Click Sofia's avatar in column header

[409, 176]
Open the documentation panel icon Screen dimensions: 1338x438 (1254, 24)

---

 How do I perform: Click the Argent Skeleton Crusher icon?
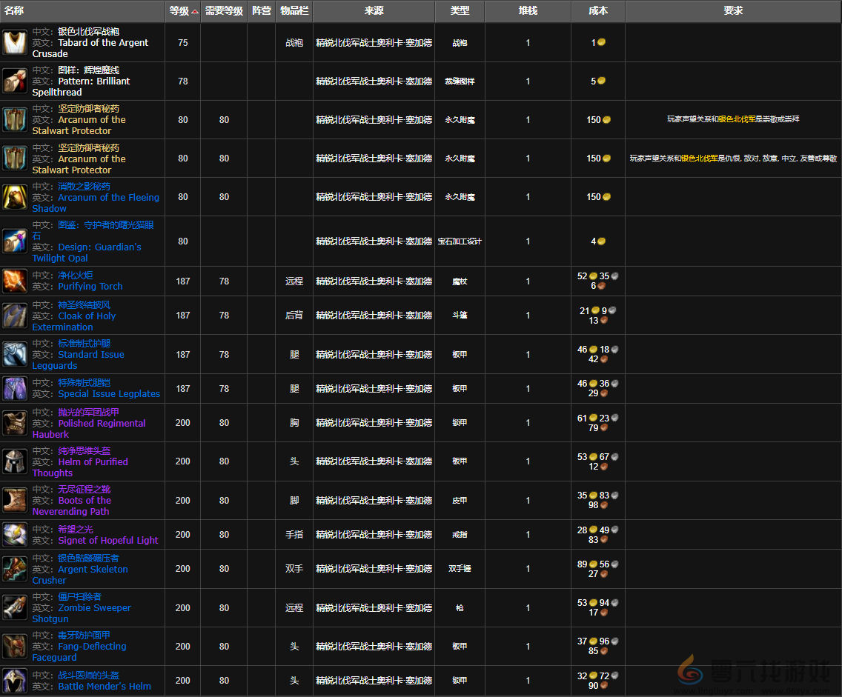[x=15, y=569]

PROBLEM DETAILS: Duplicate the entries from the line containing "Click Sofia's avatar in column header" up to and including the line containing "Open the documentation", with every line exactly as it appears.

SOLUTION:
Click Sofia's avatar in column header

[409, 176]
Open the documentation panel icon Screen dimensions: 1338x438 (1254, 24)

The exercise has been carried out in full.